**Приведённый отрывок**
Ей 34 года, а выглядит будто ей вдвое больше. Год она работала в местной пекарне, а когда уходила в запой, в деревне не было хлеба, вот и выгнали ее с работы.
Осталось трое.
Валентинки
Грустное утро 14 февраля, День святого Валентина. За завтраком Лена узнает, что нет больше в живых Вани Затылкина, который учился в Петербурге на педагога. Повесился в общежитии. Вроде как несчастная любовь. Ему было 20 лет.
Эвенки очень плохо переносят далекие выезды из дома. Особенно плохо они адаптируются в городах. Если едут на учебу, то чаще всего не заканчивают образования, начинают пить и возвращаются без диплома.
Сидим мы с Леной на кухне, едим талю и тихо, без слез (потому что здесь не проходит и месяца, чтобы не пришла такая новость) оплакиваем Ваню.
Заходят Таня с Машей, дочки Лены Софроновой из бригады номер один, которая умерла от водки двенадцать лет назад. Приехали всей семьей за продуктами в деревню и, как это водится у таежников, сильно запили, а дети Маши попали в больницу. Маша умоляет разрешить отвезти их в лагерь в тайге, потому что из города приехала милиция с социальной комиссией, чтобы забрать дочку и сына в детский дом. Год назад та же самая комиссия забрала двух Таниных детей. Через несколько минут «лазик» Лены уже готов отправиться в путь. За рулем Ростик, ее приемный сын, рядом я с пятилетним Игорем и трехлетней Катей на коленях. Сзади Таня со своим Борькой, Маша с Данькой и его брат Максим с рассеченным лицом. Все вусмерть пьяные или в состоянии тяжелого похмелья.
— Какого черта таким табуном за продуктами ездите? — спрашиваю я Машу, когда мы за Бомнаком съезжаем на замерзшую реку.
— Чтобы отдохнуть. Водочку попить. Восемь месяцев в деревне не были. Зато вернемся быстро, иначе помрем все здесь от питья.
Весь день едем руслом реки, но каждый час делаем остановку, потому что оленеводам надо выпить. В большой пластиковой бутылке у них технический спирт, разбавленный до 300. Не едят. Жадно вливают в себя водку, будто боятся протрезветь, но хуже всех выглядят Маша и Борька, которые уже не пьют. В их отсутствующих глазах безумие. Даже не моргают.
Их стойбище — тоже притон, только передвижной. Повсюду высятся горы грязных плошек, обгрызенных мослов, рогов, копыт, смерзшегося в камень собачьего и человечьего дерьма. С деревьев таращатся замерзшие глаза убитых оленей. Потому что мозги, ноздри и глаза — самый лакомый деликатес. Вот и висят на деревьях рогатые головы, чтобы собаки не достали.

**Задания**
1/ Ответьте на вопросы по отрывку.
(а) Сколько лет было Ване Затылкину и где он учился?
(б) Сколько месяцев Маша не была в деревне?
(в) Зачем головы убитых оленей вешают на деревья?
2/ Перепишите из отрывка дословно фрагмент от слов «Сидим мы с Леной» до слов «состоянии тяжелого похмелья.» включительно.

[Сохранённые записи]
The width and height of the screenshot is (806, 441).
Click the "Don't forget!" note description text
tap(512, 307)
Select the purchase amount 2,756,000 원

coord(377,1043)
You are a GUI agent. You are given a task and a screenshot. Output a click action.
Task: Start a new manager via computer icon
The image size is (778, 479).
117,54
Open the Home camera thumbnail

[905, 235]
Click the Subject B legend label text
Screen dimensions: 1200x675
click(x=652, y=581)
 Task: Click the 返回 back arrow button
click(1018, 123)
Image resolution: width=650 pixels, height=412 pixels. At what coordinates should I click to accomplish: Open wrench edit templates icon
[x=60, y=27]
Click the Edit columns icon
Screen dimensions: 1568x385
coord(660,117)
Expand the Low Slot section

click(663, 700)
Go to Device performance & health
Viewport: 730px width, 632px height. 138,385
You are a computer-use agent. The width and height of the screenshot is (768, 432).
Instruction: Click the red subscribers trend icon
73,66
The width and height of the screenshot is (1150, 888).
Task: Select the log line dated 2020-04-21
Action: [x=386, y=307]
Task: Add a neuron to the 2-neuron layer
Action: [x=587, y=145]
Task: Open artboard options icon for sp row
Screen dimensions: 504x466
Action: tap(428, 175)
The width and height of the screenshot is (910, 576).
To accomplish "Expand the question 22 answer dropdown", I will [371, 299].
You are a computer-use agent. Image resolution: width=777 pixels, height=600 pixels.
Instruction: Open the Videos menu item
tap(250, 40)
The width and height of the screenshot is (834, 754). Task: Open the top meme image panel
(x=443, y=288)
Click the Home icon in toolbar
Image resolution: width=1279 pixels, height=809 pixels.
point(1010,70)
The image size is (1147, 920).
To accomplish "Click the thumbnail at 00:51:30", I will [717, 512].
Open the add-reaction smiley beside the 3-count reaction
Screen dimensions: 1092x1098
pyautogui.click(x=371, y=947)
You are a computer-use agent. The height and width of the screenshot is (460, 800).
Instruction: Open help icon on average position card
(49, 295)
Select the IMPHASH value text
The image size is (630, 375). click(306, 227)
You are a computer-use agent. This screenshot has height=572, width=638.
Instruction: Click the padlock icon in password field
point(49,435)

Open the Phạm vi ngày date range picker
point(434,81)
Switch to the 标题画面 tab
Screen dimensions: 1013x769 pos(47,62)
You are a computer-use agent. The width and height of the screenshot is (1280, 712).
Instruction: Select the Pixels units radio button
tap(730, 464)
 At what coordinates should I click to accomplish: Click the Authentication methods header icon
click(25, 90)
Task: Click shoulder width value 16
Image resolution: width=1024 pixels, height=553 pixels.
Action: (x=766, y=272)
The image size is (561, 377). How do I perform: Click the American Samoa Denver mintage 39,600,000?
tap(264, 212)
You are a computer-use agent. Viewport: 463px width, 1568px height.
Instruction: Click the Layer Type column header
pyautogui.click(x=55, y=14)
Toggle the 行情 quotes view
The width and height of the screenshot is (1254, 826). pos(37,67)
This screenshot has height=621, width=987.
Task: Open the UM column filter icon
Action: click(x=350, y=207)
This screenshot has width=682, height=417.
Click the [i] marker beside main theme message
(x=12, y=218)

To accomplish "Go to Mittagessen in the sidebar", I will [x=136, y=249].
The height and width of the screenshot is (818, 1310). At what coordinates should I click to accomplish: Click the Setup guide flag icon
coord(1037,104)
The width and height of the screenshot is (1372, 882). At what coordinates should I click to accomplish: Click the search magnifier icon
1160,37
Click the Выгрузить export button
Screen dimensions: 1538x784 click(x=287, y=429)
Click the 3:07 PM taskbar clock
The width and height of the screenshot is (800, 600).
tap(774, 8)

**Ответы к заданиям**
1/
(а) Ване было 20 лет, он учился в Петербурге на педагога.
(б) Восемь месяцев.
(в) Чтобы их не достали собаки.

2/
Сидим мы с Леной на кухне, едим талю и тихо, без слез (потому что здесь не проходит и месяца, чтобы не пришла такая новость) оплакиваем Ваню.
Заходят Таня с Машей, дочки Лены Софроновой из бригады номер один, которая умерла от водки двенадцать лет назад. Приехали всей семьей за продуктами в деревню и, как это водится у таежников, сильно запили, а дети Маши попали в больницу. Маша умоляет разрешить отвезти их в лагерь в тайге, потому что из города приехала милиция с социальной комиссией, чтобы забрать дочку и сына в детский дом. Год назад та же самая комиссия забрала двух Таниных детей. Через несколько минут «лазик» Лены уже готов отправиться в путь. За рулем Ростик, ее приемный сын, рядом я с пятилетним Игорем и трехлетней Катей на коленях. Сзади Таня со своим Борькой, Маша с Данькой и его брат Максим с рассеченным лицом. Все вусмерть пьяные или в состоянии тяжелого похмелья.